ACR Special Report: Philadelphia, PA, October 18-21, 2009

Pregnancy and Lupus

Women with lupus who become pregnant have a much higher risk of pregnancy-related complications, miscarriage, and premature delivery than women without the disease. Infants may also be born with neonatal lupus, a normally benign condition that typically disappears within a few weeks. In about 2 percent of babies, however, the condition causes fetal heart block, a potentially fatal, abnormal heart rhythm that requires a permanent pacemaker.

Because lupus primarily strikes women of reproductive age, identifying ways to predict which women and infants will have increased risks of complications has become a research priority.

Several presentations at the ACR meeting attested to the progress being made in this area. Specifically:

  • Markers for pregnancy complications: An analysis of the condition of 177 women involved in 406 pregnancies before and after their lupus diagnosis found that:xxv

    • Women with proliferative lupus nephritis had a higher risk of preeclampsia.
    • Women with hemolytic anemia (a condition in which not enough red blood cells are made in the body) had a higher risk for preterm delivery and preeclampsia.
    • Women with Raynaud's phenomenon had a higher risk for preterm delivery.
    • Women with antiphospholipid syndrome (a blood disorder that causes abnormal clotting) had a higher risk of miscarriages, especially in the second trimester, slow fetal growth, and preeclampsia.
    • Women who got pregnant less than six months after a flare were at higher risk of preeclampsia.

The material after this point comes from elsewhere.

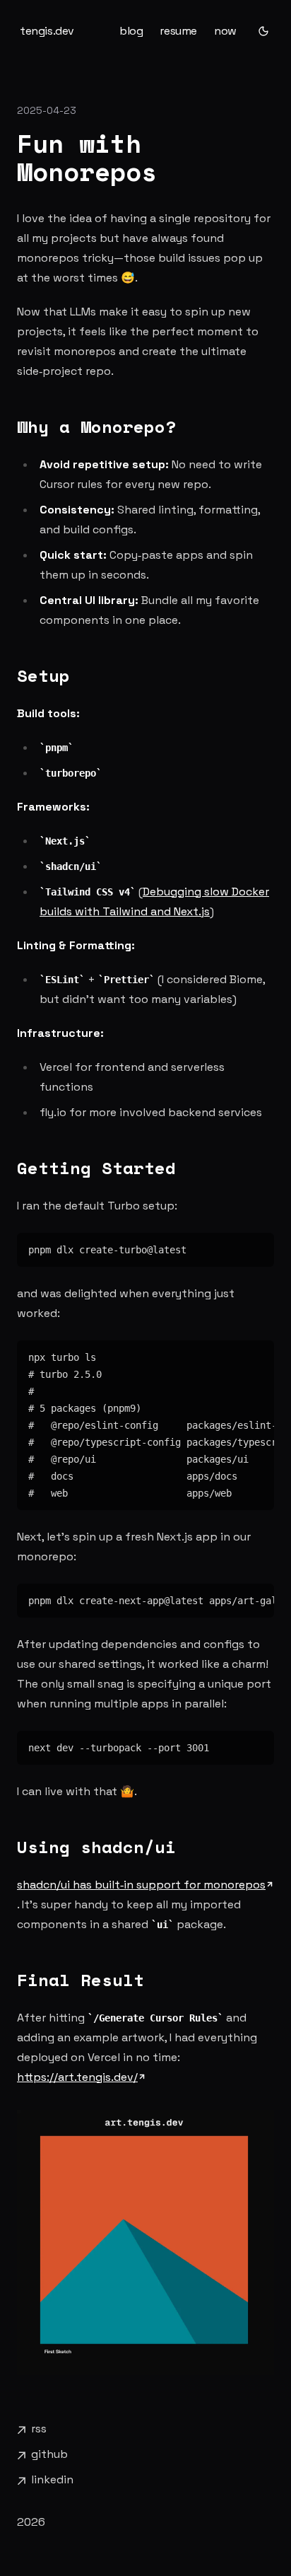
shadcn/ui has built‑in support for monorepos (141, 1884)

    What this means for women with lupus? Plan your pregnancy to begin at least six months after your last flare and make sure your doctors are aware that lupus nephritis, hemolytic anemia and antiphospholipid syndrome all increases your risk of complications.

  • Preventing congenital heart block: The long-awaited results of a trial designed to evaluate whether giving pregnant women intravenous immunoglobulin could prevent congenital heart block in their babies found no benefit to the therapy. However, the researchers noted, the therapy was safe and, because they used very low doses, the lack of efficacy may be related to the amount of medication the women received.xxvi This study involved ALR-funded researcher, Jill P. Buyon, MD, of New York University School of Medicine.

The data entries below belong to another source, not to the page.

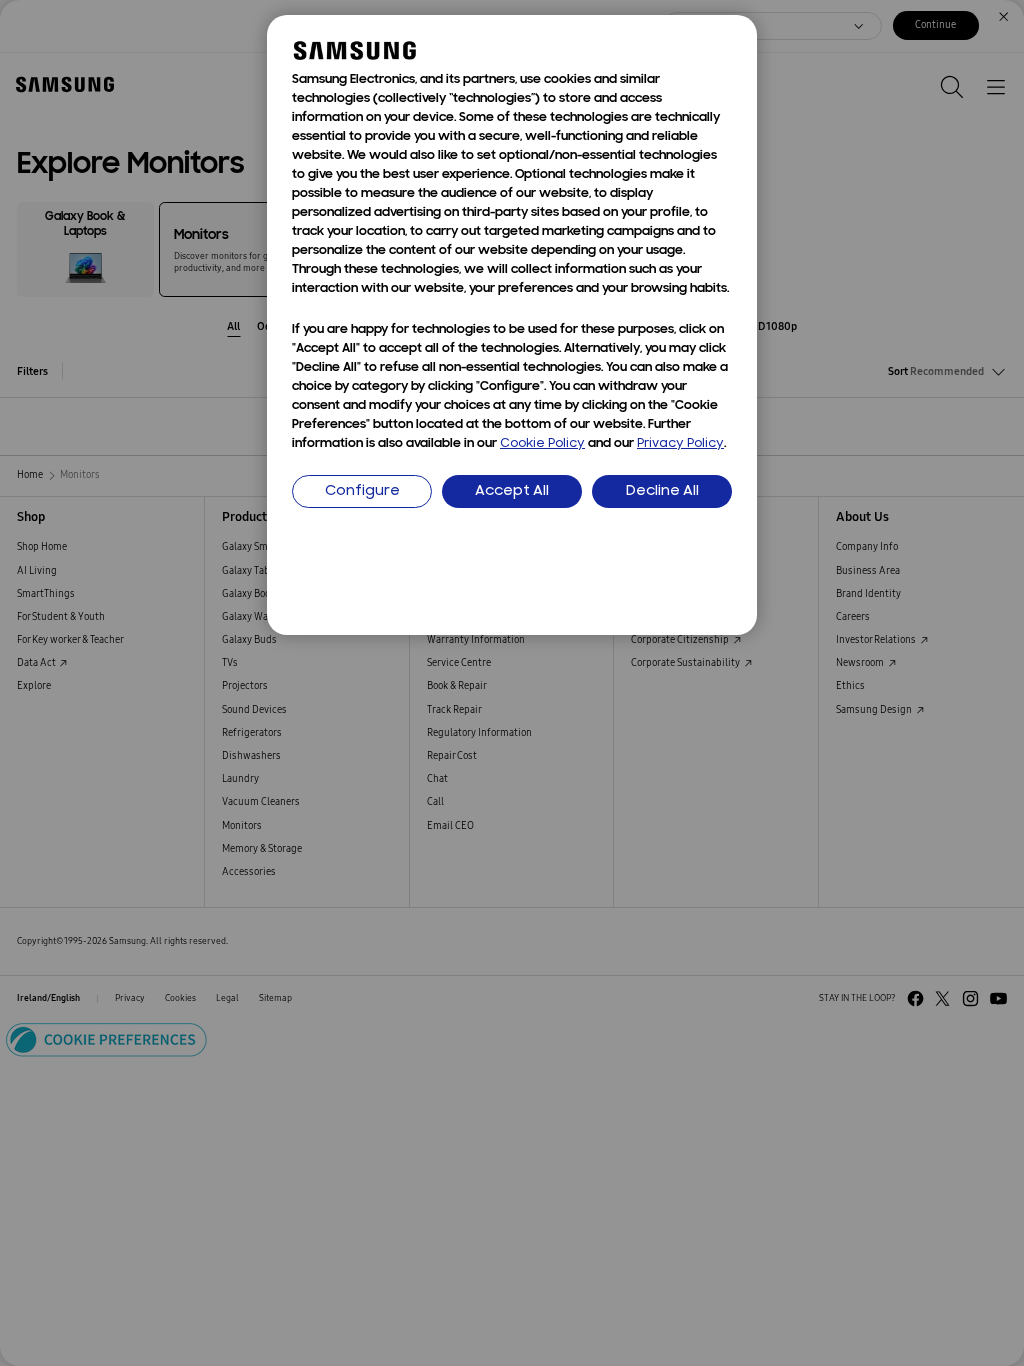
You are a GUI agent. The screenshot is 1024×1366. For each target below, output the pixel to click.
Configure (362, 491)
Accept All (512, 491)
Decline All (662, 491)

  • Preventing vascular complications in pregnancy: One reason for the high rates of preeclampsia and low birth weight babies in pregnant women with lupus is related to an inadequate blood supply to the placenta. Thus, the fetus doesn't get enough nourishment and fails to grow.

    Researchers, including ALR-funded scientists Jane E. Salmon, MD, of Weill Cornell Medical College, Jill P. Buyon, MD, of New York University School of Medicine, and Michelle Petri, MD, of Johns Hopkins University in Baltimore, studied 23 women with lupus who had poor outcomes in their pregnancy, 100 women with lupus who had healthy pregnancies and 98 pregnant women without lupus.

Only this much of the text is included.